Google DeepMindの発表によると、このモデルは音声をそのままテキストに変換するだけでなく、言い淀みや自己訂正を含んだ話し言葉を整形済みの文章に直す点が特徴だという。
「火曜に集まろう、いや水曜だった」のような言い直しを検知して正しい情報だけ残し、「あの」「えっと」といったフィラーを自動で除去する。
Google公式ブログの発表文では、このモデルが2種類のAPIとして提供されることも明かされている。
一つは発話と同時に処理するストリーミング型で、Live API経由のgemini-3.5-transcribe-liveが対話型の音声アプリ向けに低遅延で動く。
もう一つは録音済みの音声をあとから処理するバッチ型で、Interactions API経由のgemini-3.5-transcribeが会議や通話の記録を話者ごとに分け、発言のタイムスタンプまで付けて出力する。
第三者機関Artificial Analysisの計測では、単語誤り率(音声認識がどれだけ単語を誤って認識したかを示す指標)がストリーミング型で4.0%、バッチ型で2.6%とされている。

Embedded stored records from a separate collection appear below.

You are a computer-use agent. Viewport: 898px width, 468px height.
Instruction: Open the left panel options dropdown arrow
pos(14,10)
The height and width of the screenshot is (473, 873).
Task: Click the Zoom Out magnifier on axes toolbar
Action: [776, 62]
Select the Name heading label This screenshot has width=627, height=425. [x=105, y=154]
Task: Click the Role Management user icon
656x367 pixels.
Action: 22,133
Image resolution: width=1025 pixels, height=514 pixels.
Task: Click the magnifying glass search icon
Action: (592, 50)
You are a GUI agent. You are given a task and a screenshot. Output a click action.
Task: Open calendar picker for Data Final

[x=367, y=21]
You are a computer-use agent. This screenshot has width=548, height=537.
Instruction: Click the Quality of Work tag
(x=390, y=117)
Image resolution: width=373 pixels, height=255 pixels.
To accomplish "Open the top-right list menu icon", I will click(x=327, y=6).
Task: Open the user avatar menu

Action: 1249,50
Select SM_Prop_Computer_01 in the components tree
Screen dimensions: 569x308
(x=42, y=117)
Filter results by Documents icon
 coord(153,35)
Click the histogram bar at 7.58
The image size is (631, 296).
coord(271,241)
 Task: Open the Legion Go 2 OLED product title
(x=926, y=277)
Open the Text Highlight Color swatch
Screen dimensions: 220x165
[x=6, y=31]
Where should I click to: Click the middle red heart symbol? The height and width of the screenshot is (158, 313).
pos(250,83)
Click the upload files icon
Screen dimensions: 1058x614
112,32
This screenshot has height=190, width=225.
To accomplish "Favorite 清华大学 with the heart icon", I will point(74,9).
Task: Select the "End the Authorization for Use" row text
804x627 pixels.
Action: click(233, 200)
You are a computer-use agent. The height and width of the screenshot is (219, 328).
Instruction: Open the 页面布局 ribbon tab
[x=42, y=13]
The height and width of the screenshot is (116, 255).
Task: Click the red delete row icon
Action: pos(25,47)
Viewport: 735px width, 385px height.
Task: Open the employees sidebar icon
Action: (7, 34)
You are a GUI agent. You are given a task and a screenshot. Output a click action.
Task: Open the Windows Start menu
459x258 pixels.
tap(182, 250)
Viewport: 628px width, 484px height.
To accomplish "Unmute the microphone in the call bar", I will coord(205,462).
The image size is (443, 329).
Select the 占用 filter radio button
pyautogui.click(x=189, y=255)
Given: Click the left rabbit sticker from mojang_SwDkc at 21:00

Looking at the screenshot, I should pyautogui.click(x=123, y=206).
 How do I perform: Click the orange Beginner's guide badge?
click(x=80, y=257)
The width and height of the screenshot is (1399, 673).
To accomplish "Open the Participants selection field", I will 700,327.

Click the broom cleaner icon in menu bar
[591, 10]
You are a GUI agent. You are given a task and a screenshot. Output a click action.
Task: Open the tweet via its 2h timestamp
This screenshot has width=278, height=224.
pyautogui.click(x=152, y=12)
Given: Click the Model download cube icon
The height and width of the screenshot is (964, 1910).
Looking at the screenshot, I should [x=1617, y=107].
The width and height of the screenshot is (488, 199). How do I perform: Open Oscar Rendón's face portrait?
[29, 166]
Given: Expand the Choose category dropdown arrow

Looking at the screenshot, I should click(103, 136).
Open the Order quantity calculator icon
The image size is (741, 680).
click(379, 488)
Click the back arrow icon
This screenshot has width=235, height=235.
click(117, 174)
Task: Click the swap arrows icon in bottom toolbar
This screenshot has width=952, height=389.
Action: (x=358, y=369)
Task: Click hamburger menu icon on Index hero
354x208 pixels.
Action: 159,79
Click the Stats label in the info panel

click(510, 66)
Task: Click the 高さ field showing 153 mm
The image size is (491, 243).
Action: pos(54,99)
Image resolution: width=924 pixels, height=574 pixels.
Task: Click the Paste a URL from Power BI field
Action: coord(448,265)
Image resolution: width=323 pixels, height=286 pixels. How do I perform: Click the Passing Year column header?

この差は、会議や通話の記録を仕事で扱う人にとって軽視できない意味を持つ。
文字起こしが「発言をそのまま写したもの」ではなく「読みやすく整えられたもの」に近づくと、記録としての性格が変わるからだ。
言い淀みや言い直しをAIが判断して消すということは、その判断自体が記録の一部になるということでもある。
この整形という発想は、議事録や通話ログの作り方そのものに関わる論点を含んでいる。
フィラーや言い直しを消して読みやすくする処理は、要約や議事録の可読性を上げる一方で、発言の間や迷いといった、会話の文脈を伝える情報を同時に消してしまう。
実務で重要な決定事項を扱う記録では、整形済みのテキストを最終的な下書きとして使いつつ、必要なときは元の音声や生の文字起こしに立ち返れる状態を保っておくほうが安全だろう。
整形がどこまで自動化されても、何を消してよい言い淀みとみなすかの判断を、人間が最後に確認する余地を残すべきだという考え方は変わらない。
もう一つ、ストリーミング型とバッチ型を分けて提供したという設計判断自体が示唆的だ。
低遅延を優先するストリーミング型の誤り率が4.0%、精度を優先するバッチ型が2.6%という数字は、リアルタイム性と正確さがトレードオフの関係にあることを裏付けている。
音声アシスタントやライブ字幕のようにその場での応答が価値になる用途にはストリーミング型が向き、会議の議事録や通話ログの分析のように後から正確に読み返すことが目的の用途には、録音を終えてからまとめて処理するバッチ型のほうが適している。
この使い分けは音声認識という一分野に限った話ではなく、遅延を減らすほど計算・比較検証の時間が削られ精度が落ちるという、音声処理システムに共通する構造から来ている。
記録の正確さを優先したい場面では、あえて「その場で」ではなく録音後にまとめて処理する設計を選ぶことが、遠回りに見えて理にかなっている。